Caraballo, 31, of Holyoke, Mass., was found guilty on all but one of the charges against him. Though jurors found him guilty of causing Melissa Barratt's death, they were not convinced he actually pulled the trigger of the gun used to kill her in July 2011. He was also found guilty of conspiracy to distribute more than 28 grams heroin, cocaine and crack and of being in felony possession of a firearm. He was, however, found not guilty of distributing more than 280 grams of drugs.
Caraballo is already serving a 16-year sentence for conspiracy to distribute drugs. He likely faces 40 years to life in prison for the newest convictions in U.S. District Court.
The prosecution accused Caraballo of murdering Melissa Barratt, who made money selling drugs for him, with a gunshot to the head in the woods off Dummerston's East West Road. Caraballo had suspected Barratt of stealing a safe containing thousands of dollars of drugs, which her friend testified she indeed did.
The jury heard from numerous witnesses since the trial started on Monday, Sept. 16. The list of people that took the stand included a former associate who claimed to have been at the murder scene, government officials with specialties regarding aspects of the investigation, Vermont State Troopers, confidential informants and a bail bondsman.
Mark Kaplan, one of the lawyers defending Caraballo in court, told the Reformer he is pleased the jury believed his client did not pull the trigger and that they felt there was not enough evidence to prove he had distributed more than 280 grams of narcotics.
"It essentially means the jury agreed with our position," Kaplan said "It was clear to me that the jury did not put a lot faith in the government's lay witnesses."
Kaplan also said the only testimony suggesting Caraballo had fired the shot that killed Barratt came from Joshua Makhanda-Lopez, Caraballo's former driver who admitting to taking the gun from its safe and loading it for Caraballo. He mentioned he will file a motion to set aside the murder charge with the argument that the evidence to support the jury's verdict was not sufficient. He said he had 20 days to do so.
Kaplan also said Caraballo's sentencing has not yet been scheduled.
He and Assistant U.S. Attorney Paul Van de Graaf, one of the prosecutors (along with Joe Perella), delivered their closing arguments Tuesday, one day after Caraballo took the witness stand to tell the court he was not even in Vermont when Barratt died. He said he was being driven to Holyoke, Mass., at the time of Barratt's murder.
Van de Graaf, who could not be reached for comment Wednesday, acknowledged Caraballo's statements but said they did not make any sense. He said Caraballo was quoted as saying Barratt "was going to pay" if he did not get his drugs back.
Van de Graaf told members of the jury they had to trust their instincts when gauging the credibility of the witnesses.
"Every day you make judgments on people's believability," he said. Makhanda-Lopez is the brother of one Caraballo's half-brothers and Kirstin Waterman, a witness who admitted to selling drugs for Caraballo and who said she was once in a romantic relationship with him and had a baby with his brother, with whom she is now in a relationship.

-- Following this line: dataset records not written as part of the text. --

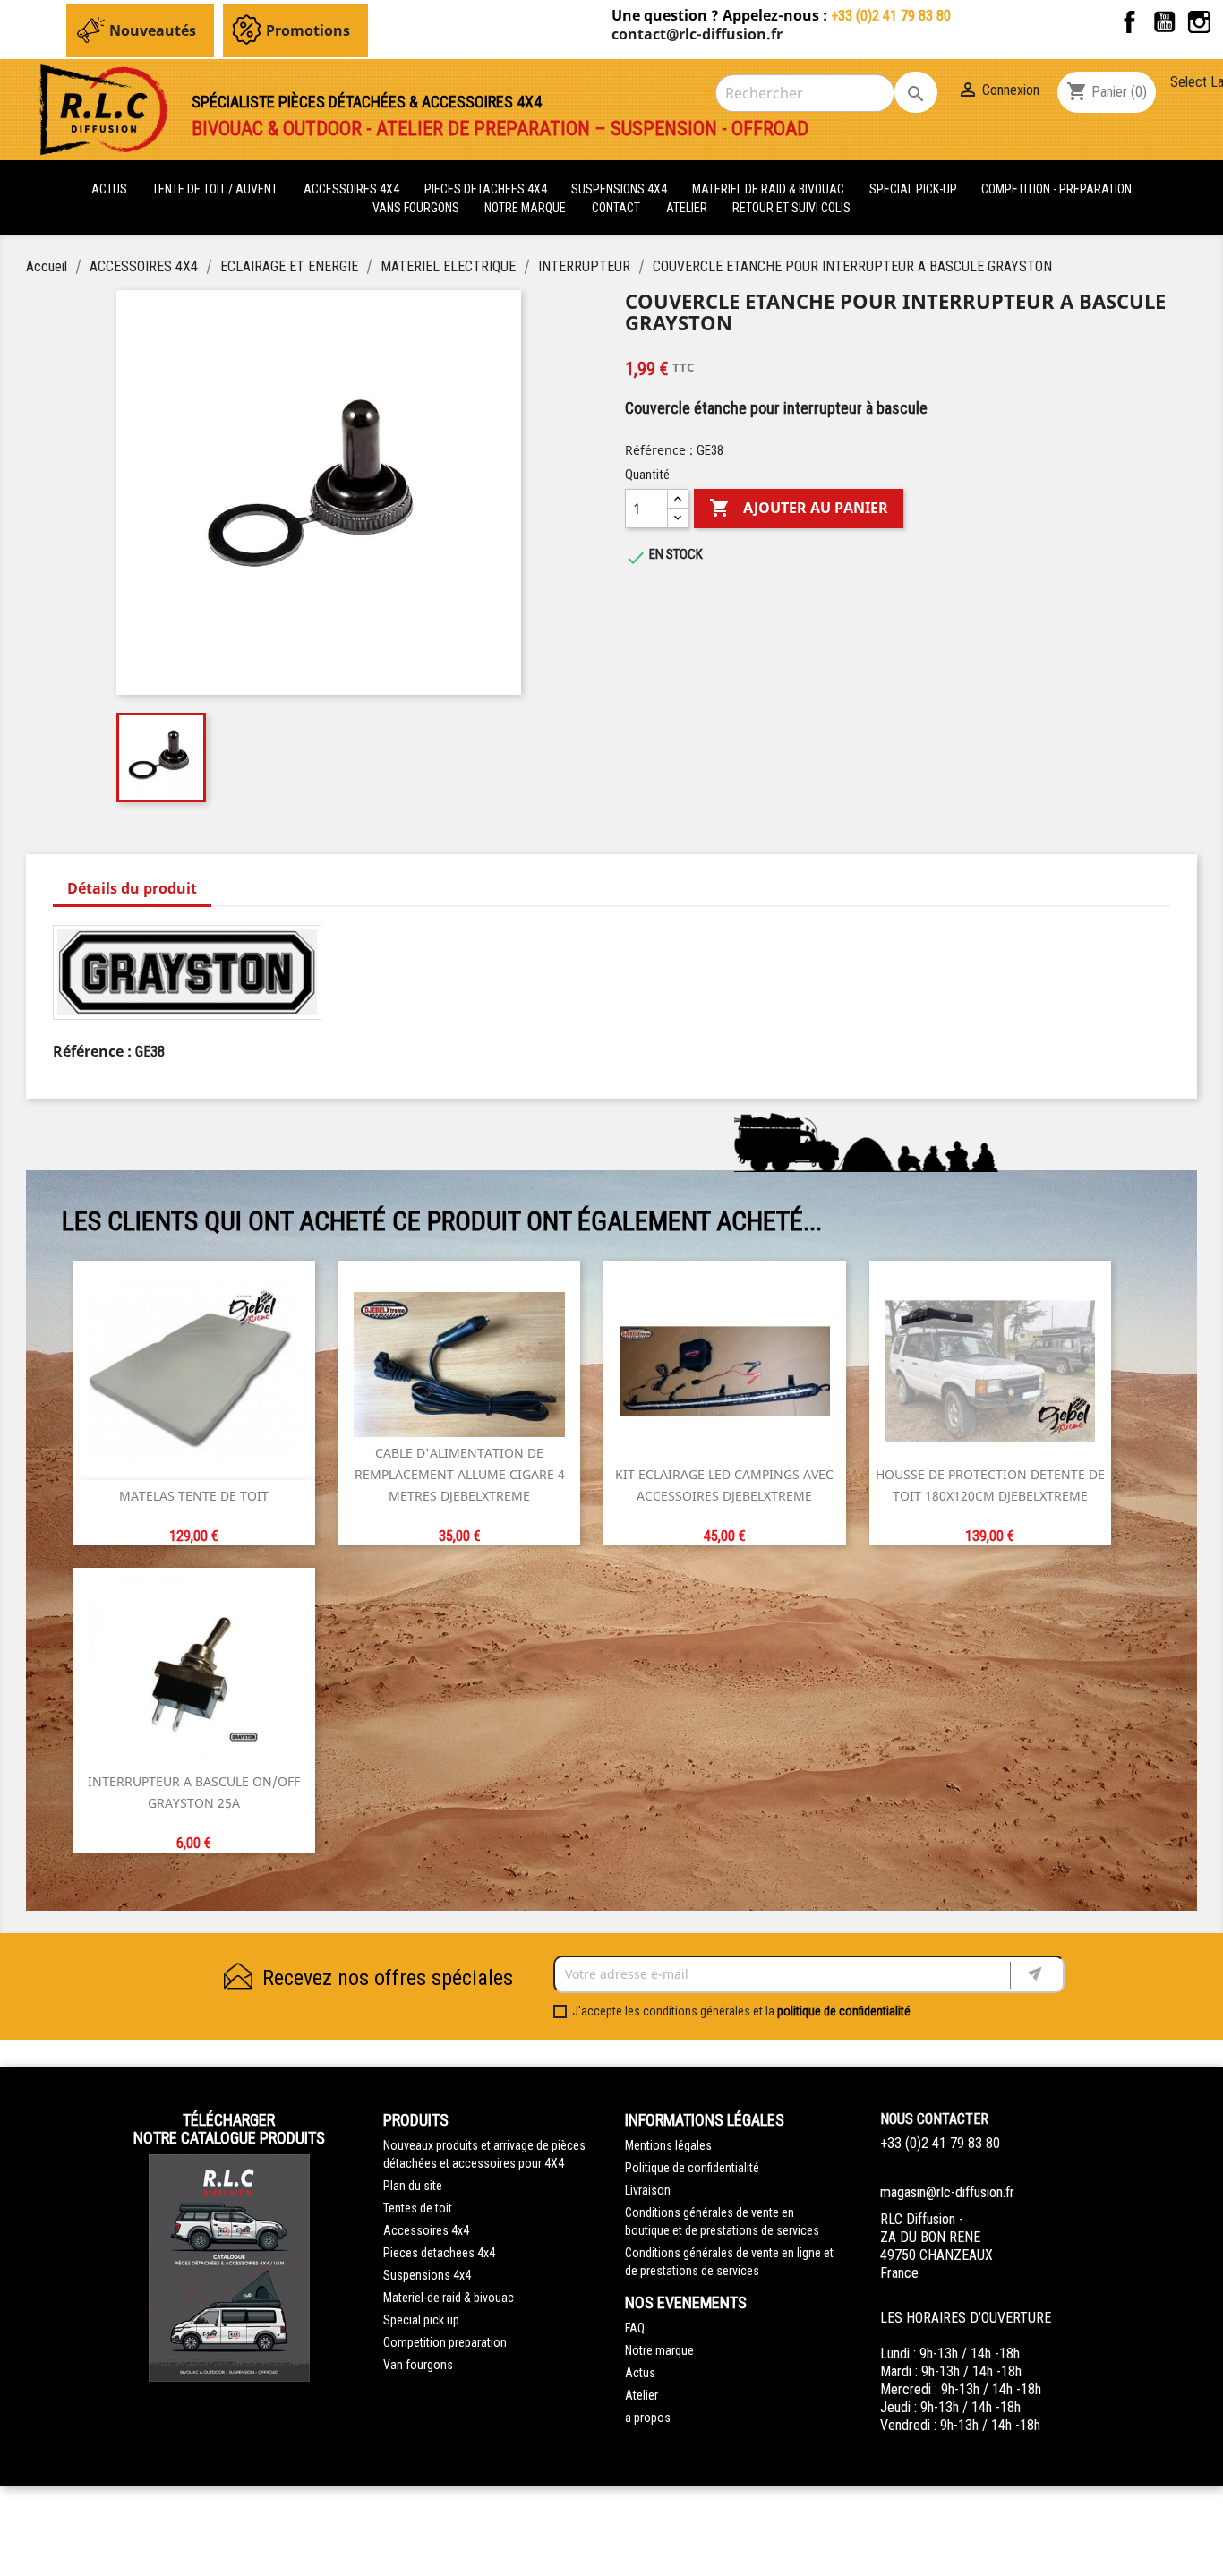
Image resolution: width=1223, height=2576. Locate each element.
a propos (648, 2417)
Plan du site (412, 2185)
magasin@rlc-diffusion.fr (947, 2192)
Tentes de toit (417, 2208)
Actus (640, 2373)
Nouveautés (152, 30)
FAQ (635, 2328)
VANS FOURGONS (415, 208)
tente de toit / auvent (215, 189)
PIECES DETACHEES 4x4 (487, 189)
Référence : (659, 449)
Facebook (1129, 22)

Van de Graaf said these people, who consider Caraballo to be family, had no reason to portray the defendant any worse than he truly is.

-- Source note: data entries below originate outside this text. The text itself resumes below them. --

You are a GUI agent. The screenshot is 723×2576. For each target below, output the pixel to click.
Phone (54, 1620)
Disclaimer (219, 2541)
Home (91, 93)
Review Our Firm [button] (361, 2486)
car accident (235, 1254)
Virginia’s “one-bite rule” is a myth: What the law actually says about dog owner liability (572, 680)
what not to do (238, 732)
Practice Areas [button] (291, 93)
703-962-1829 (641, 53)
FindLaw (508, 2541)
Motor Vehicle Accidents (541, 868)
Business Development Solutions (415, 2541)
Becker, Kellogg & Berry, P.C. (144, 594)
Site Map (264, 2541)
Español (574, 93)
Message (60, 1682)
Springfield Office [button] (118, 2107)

He told the jury Caraballo got rid of the two cell phones he was using at the time of Barratt's death and bought a new one. Van de Graaf also said ballistics analysis and Lopez' testimony were consistent with all other evidence and Caraballo did not ask for 20 minutes how Barratt died when informed of her death during his post-arrest interview two years ago. This implies he already knew Barratt had been murdered because he was there when it happened, according to Van de Graaf.
Kaplan, when he was able to address the jurors, said the prosecution failed to prove his client pulled the trigger and reminded them there was no murder weapon, fingerprints or gunshot residue to tie him to Barratt's death. He reiterated this sentiment to the Reformer on Wednesday afternoon.
He also said "there should be a certain quality to the witnesses," but most have been in trouble with the law and given cooperation agreements in exchange for their testimonies. Either way, each witness testified only to Caraballo's character or personality, he said, and one, Makhanda-Lopez, claimed to have seen Caraballo murder Barratt.
Kaplan said it is possible Makhanda-Lopez pulled the trigger that fateful day in the woods of Dummerston. He even showed a photograph of Makhanda-Lopez posing with a pump-action shotgun and said the man has "a fascination with firearms," whereas Caraballo testified that he never saw it necessary to carry a gun for his drug operation.